CPA Guilty of Conspiring to Promote Fraudulent Tax Shelter Scheme
- Written by Steel Rose
Helped Obtain Fraudulent Syndicated Conservation Easement Tax Breaks for High-Income Earners
A Florida CPA pleaded guilty in the District of New Jersey today to conspiring to sell fraudulent tax deductions disguised as charitable deductions to high-income clients.

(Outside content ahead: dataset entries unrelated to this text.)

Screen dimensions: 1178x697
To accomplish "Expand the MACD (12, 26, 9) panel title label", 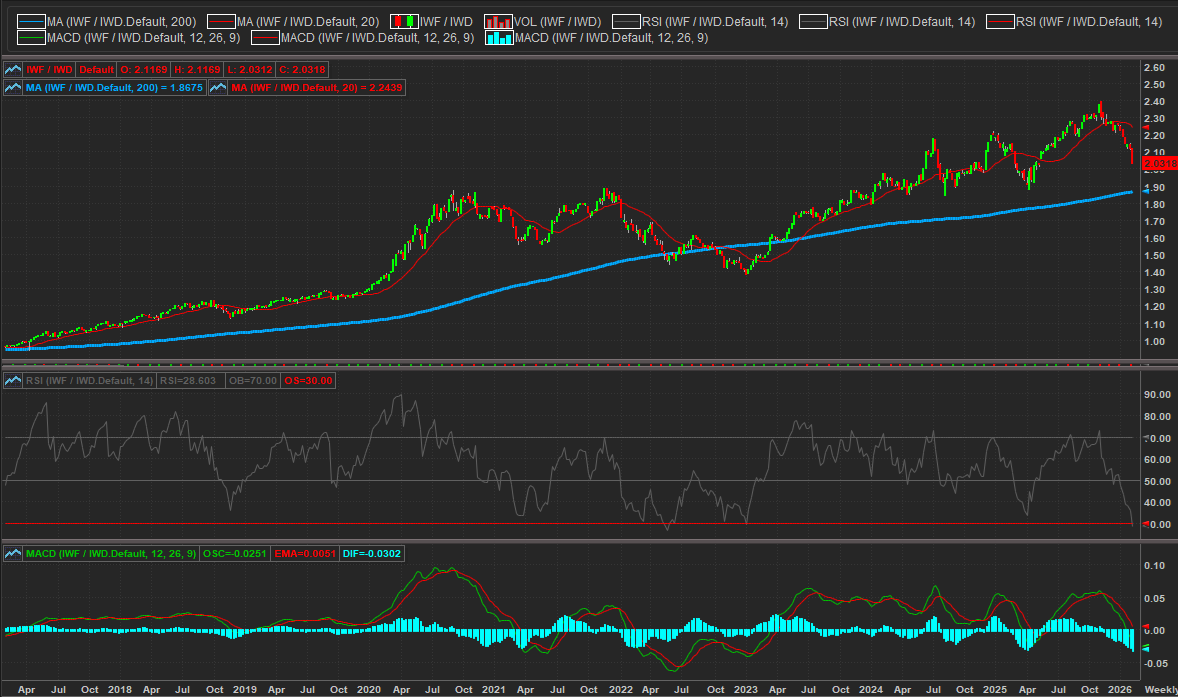I will pyautogui.click(x=111, y=553).
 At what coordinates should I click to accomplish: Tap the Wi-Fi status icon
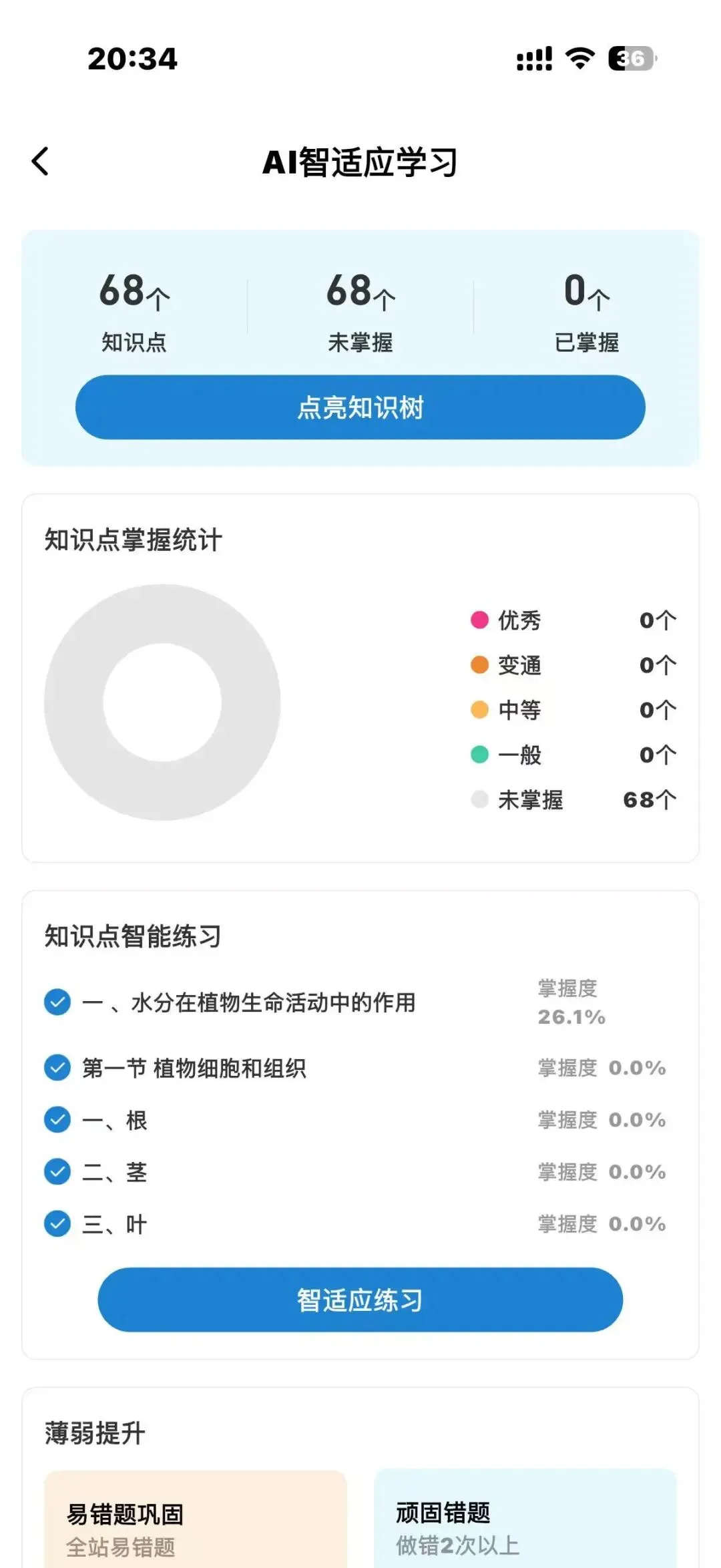(x=579, y=59)
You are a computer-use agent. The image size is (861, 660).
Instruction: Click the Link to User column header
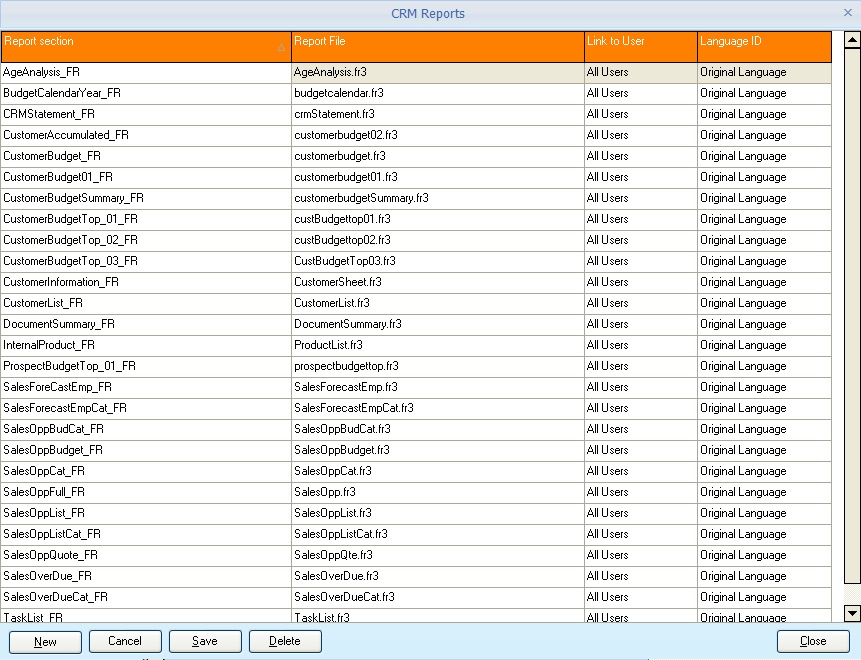[x=640, y=46]
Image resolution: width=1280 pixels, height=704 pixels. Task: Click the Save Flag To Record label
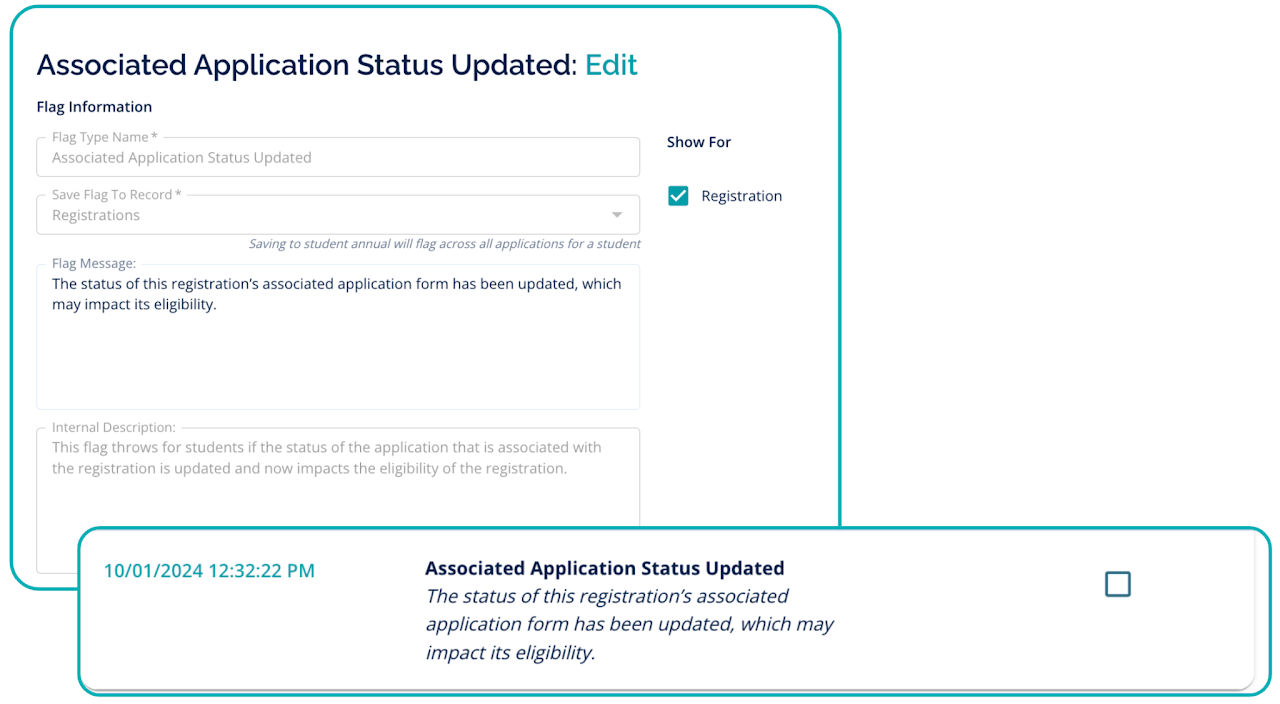pyautogui.click(x=116, y=195)
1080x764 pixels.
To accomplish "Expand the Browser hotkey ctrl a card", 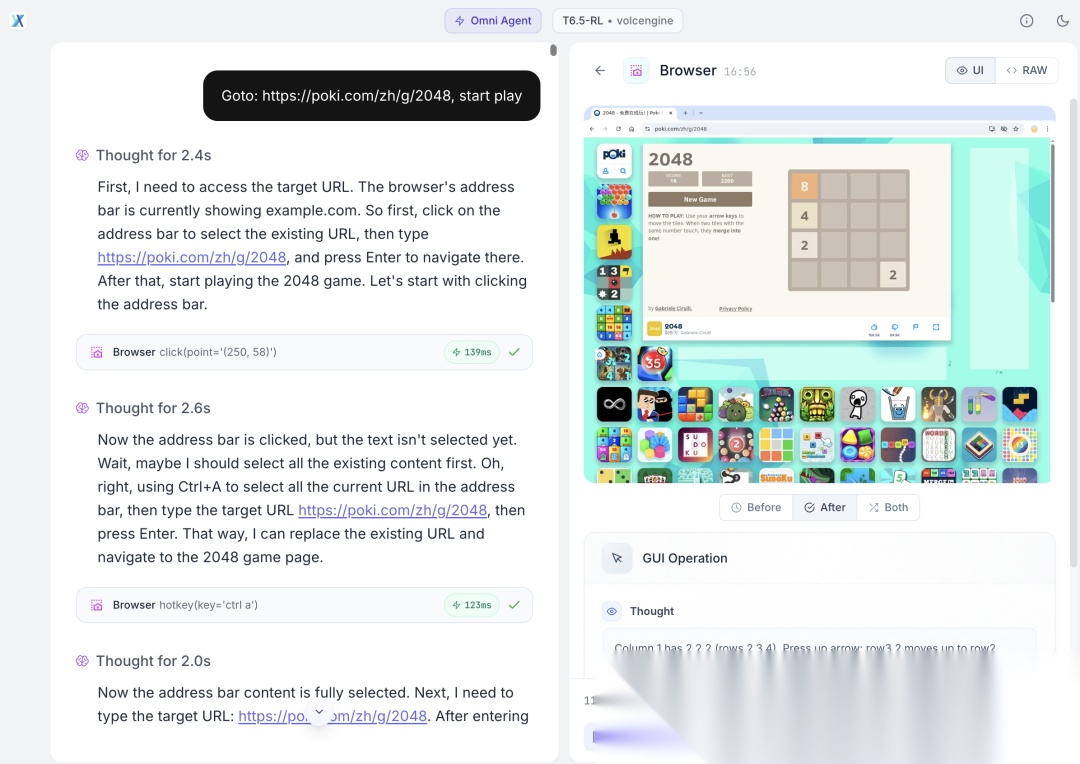I will [x=304, y=605].
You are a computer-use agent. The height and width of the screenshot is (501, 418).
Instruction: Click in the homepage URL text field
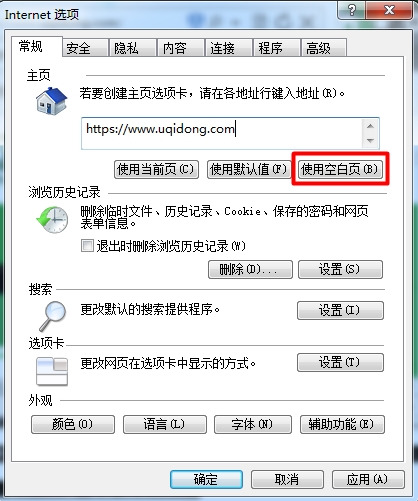pos(222,133)
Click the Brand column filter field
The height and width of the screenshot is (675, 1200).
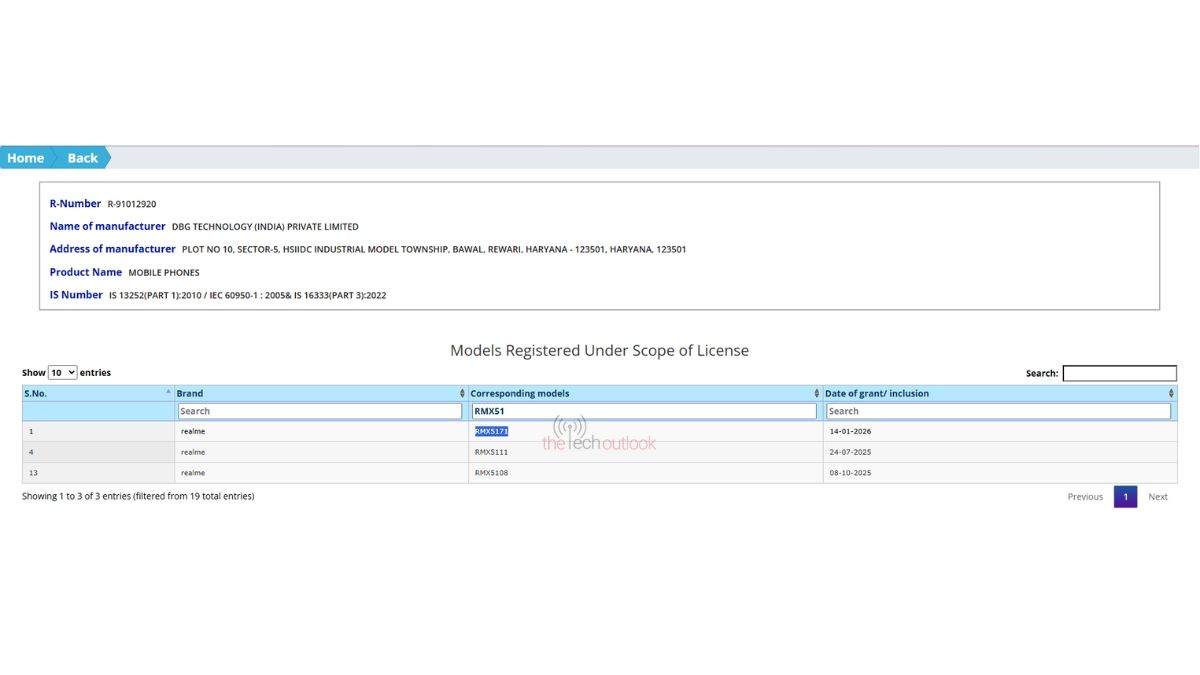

According to the Information and other court documents and statements made in court, Ralph B. Anderson of Naples, Florida, promoted and sold fraudulent syndicated conservation easement tax shelters that allowed high-income clients to buy tax deductions to illegally shelter their income from taxes. These illegal tax shelters facilitated high-income taxpayers in claiming inflated charitable contribution tax deductions in connection with the donation of a conservation easement over land. Between 2013 and 2019, while working as a CPA, Anderson, along with others, promoted and helped sell such fraudulent syndicated conservation easement tax shelters. To carry out the scheme, the conspirators obtained falsely inflated appraisals in order to achieve the desired amount of tax deductions. Anderson was paid more than $300,000 in commissions for his promotion and sale of the tax shelters. He also was given “free units” he could use to take false deductions for charitable contributions on his own tax returns. As a part of his guilty plea, Anderson admitted his conduct resulted in a loss of nearly $3.5 million.
Anderson is scheduled to be sentenced on June 7, 2023, and faces a maximum penalty of five years in prison for conspiring to defraud the United States. He also faces a period of supervised release, restitution and monetary penalties. A federal district court judge will determine any sentence after considering the U.S. Sentencing Guidelines and other statutory factors.
Acting Deputy Assistant Attorney General Stuart M. Goldberg of the Justice Department’s Tax Division made the announcement.
IRS-Criminal Investigation is investigating the case.
Trial Attorneys Christopher Magnani and Richard Rolwing of the Tax Division are prosecuting the case.